Identity is never static. For some, it is shaped by the slow accumulation of experiences and cultural expectations. For others, it shifts abruptly—disrupted by circumstances that unravel what once felt fixed. For me, a traumatic brain injury marked such a rupture. In its wake, I experienced what could only be described as an “ego death.” My sense of self—particularly around race and gender—fell away, leaving behind a strange mixture of disorientation, ease, and freedom.


Identity Politics and Brain Trauma

In society, identity politics often provides a framework for recognition, visibility, and solidarity. Yet, after brain surgery, I found myself stripped of the very categories that had once anchored me. Being a mixed-race white, Indigenous American person had always carried weight, tangled with issues inherited from childhood and complicated by belonging to more than one cultural world. But in the aftermath of injury, those identifiers loosened their hold. The suffering was real, but so was the relief of release.


The paradox was striking: with the loss of rigid identity markers came a sense of lightness, a liberation from roles I had once been expected to perform. At the same time, the world continued to demand categorization, especially within the art field, where identity often functions as shorthand for context and credibility.


Gender and Shifting Selves

In my formative years in the 80s and 90s, there was immense pressures on women to conform to narrow standards of beauty and body image. Those years left an imprint of dissatisfaction and constraint, shaping notions of gender. After the brain injury, however, these notions unraveled. Gender no longer felt as binding. 


What emerged was a deep questioning: How much of what we call identity is externally imposed? How much of it is a survival strategy? And what possibilities open up when the usual labels no longer seem to fit?


The Art World’s Boxes

Nowhere is the tension between freedom and categorization more pronounced than in my own experience in the contemporary art world. Here, artists are often asked to state their pronouns, list their identity markers, and situate themselves within pre-defined boxes—queer, non-binary, BIPOC, disabled. These designations can be affirming, but they can also flatten complexity.

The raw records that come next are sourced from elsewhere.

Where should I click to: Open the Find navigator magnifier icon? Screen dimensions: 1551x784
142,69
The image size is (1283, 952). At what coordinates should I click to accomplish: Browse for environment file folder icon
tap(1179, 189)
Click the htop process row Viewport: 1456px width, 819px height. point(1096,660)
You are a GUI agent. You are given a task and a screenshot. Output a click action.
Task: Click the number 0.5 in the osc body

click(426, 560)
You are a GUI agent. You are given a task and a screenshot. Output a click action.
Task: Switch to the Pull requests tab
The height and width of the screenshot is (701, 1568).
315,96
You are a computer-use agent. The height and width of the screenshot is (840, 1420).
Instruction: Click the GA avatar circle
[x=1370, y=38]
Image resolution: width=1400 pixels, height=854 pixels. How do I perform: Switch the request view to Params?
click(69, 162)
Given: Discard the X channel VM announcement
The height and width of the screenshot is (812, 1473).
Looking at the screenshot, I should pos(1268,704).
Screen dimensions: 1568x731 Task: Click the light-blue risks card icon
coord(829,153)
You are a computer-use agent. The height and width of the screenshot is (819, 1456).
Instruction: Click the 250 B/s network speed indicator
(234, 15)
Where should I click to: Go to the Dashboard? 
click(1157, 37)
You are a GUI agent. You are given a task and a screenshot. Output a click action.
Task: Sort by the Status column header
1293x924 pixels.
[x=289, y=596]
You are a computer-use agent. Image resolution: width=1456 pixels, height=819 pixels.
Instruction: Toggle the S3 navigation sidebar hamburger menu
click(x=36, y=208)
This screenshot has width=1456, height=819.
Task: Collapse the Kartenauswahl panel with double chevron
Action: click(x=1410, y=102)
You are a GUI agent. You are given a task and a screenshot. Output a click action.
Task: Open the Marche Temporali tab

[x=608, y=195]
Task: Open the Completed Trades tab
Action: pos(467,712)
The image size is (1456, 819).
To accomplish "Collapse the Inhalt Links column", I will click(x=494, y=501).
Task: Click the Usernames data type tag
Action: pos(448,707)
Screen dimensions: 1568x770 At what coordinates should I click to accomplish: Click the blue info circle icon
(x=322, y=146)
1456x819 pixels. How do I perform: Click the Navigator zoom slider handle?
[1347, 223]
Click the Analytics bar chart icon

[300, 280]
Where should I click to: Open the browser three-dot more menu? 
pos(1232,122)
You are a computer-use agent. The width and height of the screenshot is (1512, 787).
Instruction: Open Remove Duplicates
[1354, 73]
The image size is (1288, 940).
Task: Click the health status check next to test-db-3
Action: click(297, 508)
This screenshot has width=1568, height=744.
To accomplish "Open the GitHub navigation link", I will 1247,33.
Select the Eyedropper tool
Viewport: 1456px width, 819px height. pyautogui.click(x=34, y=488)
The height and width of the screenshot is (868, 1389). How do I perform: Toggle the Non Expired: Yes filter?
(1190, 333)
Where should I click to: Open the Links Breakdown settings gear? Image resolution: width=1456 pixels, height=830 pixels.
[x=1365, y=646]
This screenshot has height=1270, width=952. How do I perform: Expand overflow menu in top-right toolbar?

For someone navigating life post-brain injury, the act of claiming such labels often feels fraught. I am both inside and outside of them. Each box holds truth, but none captures the whole. Context matters far more than the ticked-off checklist, yet the system seems built to prioritize shorthand over nuance. 


Speaking Needs in Berlin

Living in Berlin for healthcare, because in the US I am uninsured, has only heightened these tensions. Expressing needs in a cultural scene that prizes experimentation and creativity but often resists accommodations can be exhausting. At times, I’ve been met with gaslighting or shame when trying to articulate the realities of my needs with a traumatic brain injury.


Yet silence is not an option. The work of survival requires pushing beyond expectations, insisting on the legitimacy of needs that fall outside of established norms. This is not simply personal—it is a call for a shift in how we imagine artistic communities. It is the only way, as a lifelong artist, to be able to work again.


Toward Deeper Understanding

Stating identity markers should be seen as only the beginning, not the end, of artistic exchange. They are signposts, not destinations. To reduce artists to categories is to miss the richness of what diverse experiences actually bring to creative work.


The art scene thrives when it embraces complexity, acknowledging that every story carries layers of history, trauma, resilience, and possibility. By moving beyond stereotypes and conventional identities, we create space for voices that defy easy classification—and in doing so, we deepen our collective imagination and create a much more beautiful and fascinating world.